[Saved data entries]
++++++++++++++++++++

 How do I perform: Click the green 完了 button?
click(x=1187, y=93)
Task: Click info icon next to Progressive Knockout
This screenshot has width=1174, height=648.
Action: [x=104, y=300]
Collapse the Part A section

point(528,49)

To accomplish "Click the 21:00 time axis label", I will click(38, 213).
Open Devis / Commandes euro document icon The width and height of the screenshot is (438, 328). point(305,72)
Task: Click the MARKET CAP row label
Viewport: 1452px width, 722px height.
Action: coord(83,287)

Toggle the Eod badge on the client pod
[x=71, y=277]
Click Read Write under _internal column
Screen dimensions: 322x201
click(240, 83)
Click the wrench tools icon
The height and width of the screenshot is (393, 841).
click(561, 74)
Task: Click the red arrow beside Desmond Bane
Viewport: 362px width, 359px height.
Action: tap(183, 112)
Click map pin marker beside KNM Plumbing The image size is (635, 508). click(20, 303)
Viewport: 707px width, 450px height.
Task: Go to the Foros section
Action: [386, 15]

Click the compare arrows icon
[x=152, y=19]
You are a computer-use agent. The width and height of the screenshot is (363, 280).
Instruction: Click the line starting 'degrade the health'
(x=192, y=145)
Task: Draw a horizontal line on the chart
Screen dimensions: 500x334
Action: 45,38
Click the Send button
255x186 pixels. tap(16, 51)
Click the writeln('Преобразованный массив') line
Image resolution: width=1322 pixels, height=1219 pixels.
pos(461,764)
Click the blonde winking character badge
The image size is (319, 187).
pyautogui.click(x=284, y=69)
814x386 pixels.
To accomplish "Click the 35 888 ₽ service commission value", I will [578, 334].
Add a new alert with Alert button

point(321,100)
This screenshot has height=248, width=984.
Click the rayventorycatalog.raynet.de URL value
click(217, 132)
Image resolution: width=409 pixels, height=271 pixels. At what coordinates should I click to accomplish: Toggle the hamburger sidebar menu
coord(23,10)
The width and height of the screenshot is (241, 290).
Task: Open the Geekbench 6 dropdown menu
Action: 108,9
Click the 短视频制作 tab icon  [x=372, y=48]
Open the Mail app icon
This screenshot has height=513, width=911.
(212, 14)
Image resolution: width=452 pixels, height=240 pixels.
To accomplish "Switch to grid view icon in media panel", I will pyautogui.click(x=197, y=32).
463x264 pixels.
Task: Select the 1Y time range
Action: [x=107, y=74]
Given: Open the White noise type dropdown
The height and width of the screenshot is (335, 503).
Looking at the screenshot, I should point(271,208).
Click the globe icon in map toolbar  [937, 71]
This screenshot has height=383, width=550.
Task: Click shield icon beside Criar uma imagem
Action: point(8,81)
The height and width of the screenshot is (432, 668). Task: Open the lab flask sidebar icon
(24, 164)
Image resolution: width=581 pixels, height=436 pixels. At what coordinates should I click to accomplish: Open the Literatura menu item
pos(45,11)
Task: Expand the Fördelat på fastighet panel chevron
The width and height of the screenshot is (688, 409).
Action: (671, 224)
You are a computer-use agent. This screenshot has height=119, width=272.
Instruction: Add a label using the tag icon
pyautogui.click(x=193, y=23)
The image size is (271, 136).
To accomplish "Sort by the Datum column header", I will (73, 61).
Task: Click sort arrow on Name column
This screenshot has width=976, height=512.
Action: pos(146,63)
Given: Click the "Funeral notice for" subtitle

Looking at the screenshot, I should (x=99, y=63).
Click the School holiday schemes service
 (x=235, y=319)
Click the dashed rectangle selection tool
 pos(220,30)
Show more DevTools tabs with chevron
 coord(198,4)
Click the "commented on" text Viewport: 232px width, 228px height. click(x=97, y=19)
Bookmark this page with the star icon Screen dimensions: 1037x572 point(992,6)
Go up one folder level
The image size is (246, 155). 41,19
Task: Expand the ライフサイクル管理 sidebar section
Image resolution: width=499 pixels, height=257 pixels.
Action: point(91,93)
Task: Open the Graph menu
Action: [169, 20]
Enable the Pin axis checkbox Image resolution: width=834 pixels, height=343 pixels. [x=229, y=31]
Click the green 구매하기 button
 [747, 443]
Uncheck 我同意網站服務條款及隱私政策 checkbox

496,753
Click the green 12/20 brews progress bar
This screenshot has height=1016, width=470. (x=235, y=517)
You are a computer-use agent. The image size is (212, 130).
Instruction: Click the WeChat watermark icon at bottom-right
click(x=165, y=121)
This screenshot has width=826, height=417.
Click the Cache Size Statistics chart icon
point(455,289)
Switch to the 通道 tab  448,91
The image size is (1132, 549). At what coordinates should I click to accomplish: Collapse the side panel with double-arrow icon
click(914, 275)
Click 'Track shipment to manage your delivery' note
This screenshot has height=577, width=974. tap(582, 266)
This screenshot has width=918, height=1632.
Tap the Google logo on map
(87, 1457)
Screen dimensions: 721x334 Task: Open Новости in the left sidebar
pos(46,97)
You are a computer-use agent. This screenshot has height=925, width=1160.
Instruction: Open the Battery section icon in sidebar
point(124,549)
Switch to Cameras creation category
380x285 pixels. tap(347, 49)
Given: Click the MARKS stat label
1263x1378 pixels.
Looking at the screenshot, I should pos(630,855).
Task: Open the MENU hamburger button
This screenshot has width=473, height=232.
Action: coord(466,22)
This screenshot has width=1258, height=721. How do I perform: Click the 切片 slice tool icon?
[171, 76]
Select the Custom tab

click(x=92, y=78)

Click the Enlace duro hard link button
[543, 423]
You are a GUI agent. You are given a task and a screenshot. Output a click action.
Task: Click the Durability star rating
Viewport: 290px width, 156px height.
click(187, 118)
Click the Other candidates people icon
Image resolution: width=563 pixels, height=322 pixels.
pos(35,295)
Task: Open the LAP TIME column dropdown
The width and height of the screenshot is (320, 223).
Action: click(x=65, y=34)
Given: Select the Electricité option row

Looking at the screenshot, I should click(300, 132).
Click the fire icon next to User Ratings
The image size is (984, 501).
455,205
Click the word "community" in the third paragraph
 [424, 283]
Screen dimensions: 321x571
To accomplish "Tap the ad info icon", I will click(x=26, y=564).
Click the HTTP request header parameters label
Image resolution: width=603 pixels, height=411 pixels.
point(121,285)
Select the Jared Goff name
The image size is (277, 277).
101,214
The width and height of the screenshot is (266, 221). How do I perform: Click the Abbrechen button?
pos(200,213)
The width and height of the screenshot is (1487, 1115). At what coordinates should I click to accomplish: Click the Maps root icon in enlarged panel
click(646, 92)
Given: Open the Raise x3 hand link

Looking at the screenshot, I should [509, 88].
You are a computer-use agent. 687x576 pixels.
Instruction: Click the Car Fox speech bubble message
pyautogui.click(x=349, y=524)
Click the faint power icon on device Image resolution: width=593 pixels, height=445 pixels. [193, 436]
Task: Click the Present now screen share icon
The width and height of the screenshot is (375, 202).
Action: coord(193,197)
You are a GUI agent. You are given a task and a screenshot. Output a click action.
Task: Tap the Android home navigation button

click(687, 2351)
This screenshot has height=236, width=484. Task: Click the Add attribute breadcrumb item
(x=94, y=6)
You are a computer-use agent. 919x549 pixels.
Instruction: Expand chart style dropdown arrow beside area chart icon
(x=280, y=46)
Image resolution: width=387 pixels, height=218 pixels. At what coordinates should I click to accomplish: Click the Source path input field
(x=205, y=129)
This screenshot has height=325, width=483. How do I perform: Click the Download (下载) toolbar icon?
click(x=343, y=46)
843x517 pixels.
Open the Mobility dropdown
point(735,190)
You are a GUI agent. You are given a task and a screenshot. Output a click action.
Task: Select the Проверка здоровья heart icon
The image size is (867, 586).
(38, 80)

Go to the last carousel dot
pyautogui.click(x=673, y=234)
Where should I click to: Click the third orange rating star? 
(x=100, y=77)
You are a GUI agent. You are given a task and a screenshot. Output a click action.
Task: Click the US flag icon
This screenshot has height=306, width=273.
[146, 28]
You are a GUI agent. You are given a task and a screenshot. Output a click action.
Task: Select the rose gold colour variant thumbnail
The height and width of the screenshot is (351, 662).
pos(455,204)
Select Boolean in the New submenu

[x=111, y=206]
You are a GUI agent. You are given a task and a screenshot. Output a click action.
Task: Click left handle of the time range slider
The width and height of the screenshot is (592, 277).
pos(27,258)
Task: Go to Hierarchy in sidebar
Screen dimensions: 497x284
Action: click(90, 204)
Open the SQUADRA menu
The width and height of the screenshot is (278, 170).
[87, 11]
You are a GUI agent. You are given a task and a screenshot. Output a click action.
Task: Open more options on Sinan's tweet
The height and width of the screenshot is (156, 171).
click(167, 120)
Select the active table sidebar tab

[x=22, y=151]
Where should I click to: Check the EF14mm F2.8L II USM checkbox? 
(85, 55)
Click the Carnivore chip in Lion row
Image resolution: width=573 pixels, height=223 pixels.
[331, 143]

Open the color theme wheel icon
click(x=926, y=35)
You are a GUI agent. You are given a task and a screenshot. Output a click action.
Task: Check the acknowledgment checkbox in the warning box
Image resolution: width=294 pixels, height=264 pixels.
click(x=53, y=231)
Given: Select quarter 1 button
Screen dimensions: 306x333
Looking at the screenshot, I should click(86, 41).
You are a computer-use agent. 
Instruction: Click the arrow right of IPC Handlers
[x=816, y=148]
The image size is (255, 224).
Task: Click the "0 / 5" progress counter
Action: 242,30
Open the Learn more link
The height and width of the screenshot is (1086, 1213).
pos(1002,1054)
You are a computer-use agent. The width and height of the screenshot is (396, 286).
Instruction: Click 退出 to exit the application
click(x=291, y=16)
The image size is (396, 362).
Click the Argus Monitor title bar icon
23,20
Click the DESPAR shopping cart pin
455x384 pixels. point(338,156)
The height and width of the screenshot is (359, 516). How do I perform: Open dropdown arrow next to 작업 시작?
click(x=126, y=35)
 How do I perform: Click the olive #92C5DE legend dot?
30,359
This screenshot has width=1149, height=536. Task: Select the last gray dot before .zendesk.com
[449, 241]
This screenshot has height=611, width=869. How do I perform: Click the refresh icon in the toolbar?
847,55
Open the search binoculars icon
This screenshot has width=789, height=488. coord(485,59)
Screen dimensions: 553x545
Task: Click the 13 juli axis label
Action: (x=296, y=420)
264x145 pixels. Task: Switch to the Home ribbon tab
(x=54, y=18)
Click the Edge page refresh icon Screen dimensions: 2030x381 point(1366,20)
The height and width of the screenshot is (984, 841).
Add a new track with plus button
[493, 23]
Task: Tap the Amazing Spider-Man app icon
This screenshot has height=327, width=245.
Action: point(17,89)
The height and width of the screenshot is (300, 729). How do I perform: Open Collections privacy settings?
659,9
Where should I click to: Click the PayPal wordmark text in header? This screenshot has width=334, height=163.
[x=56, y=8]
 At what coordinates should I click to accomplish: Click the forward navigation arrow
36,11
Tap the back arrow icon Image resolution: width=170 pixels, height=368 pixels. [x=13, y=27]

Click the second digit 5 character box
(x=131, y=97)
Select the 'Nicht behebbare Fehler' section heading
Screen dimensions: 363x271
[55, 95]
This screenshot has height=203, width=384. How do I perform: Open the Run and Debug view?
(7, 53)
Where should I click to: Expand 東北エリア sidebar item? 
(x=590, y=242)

++++++++++++++++++++

Task details:
In the entries above, copy each line that contains the string "page".

Solution to the problem:
Bookmark this page with the star icon Screen dimensions: 1037x572 point(992,6)
Click the Edge page refresh icon Screen dimensions: 2030x381 point(1366,20)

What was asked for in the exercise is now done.